Content starts

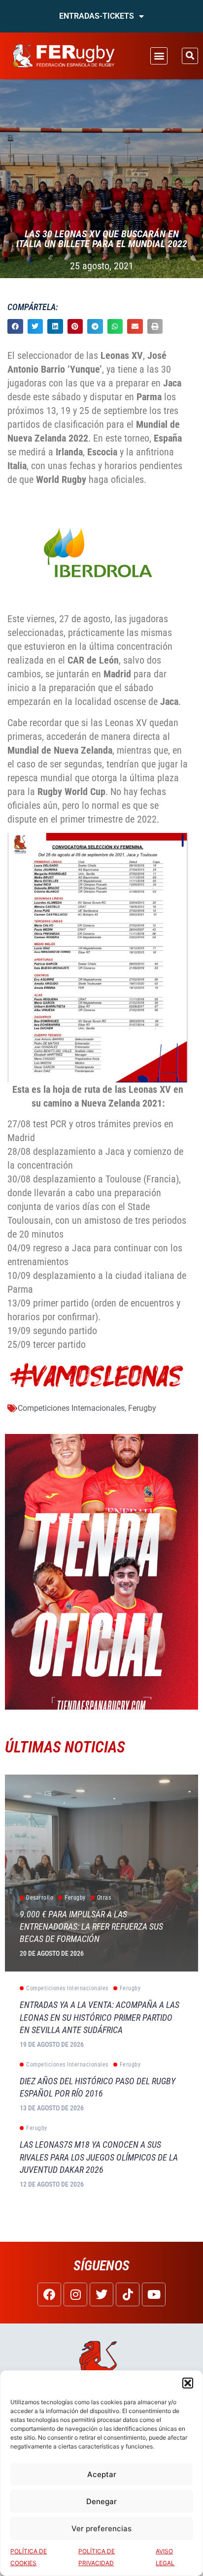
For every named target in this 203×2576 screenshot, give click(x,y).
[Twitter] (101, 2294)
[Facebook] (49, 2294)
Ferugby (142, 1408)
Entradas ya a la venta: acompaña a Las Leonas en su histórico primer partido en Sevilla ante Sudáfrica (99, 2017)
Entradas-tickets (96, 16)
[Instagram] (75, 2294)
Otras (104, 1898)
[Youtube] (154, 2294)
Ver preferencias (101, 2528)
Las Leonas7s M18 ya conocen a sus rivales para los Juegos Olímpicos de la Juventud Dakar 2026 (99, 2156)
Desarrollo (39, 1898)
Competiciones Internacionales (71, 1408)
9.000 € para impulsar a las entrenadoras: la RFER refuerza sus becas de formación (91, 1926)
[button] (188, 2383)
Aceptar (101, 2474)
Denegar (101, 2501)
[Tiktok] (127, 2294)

Content ends

» EXERCISE REQUIREMENTS
If a record holds a picture, leave the picture out and transcribe everything else exactly.

» PROBLEM SOLUTION
For every named target in this 203×2576 screenshot, give click(x,y).
[Twitter] (101, 2294)
[Facebook] (49, 2294)
Ferugby (142, 1408)
Entradas ya a la venta: acompaña a Las Leonas en su histórico primer partido en Sevilla ante Sudáfrica (99, 2017)
Entradas-tickets (96, 16)
[Instagram] (75, 2294)
Otras (104, 1898)
[Youtube] (154, 2294)
Ver preferencias (101, 2528)
Las Leonas7s M18 ya conocen a sus rivales para los Juegos Olímpicos de la Juventud Dakar 2026 (99, 2156)
Desarrollo (39, 1898)
Competiciones Internacionales (71, 1408)
9.000 € para impulsar a las entrenadoras: la RFER refuerza sus becas de formación (91, 1926)
[button] (188, 2383)
Aceptar (101, 2474)
Denegar (101, 2501)
[Tiktok] (127, 2294)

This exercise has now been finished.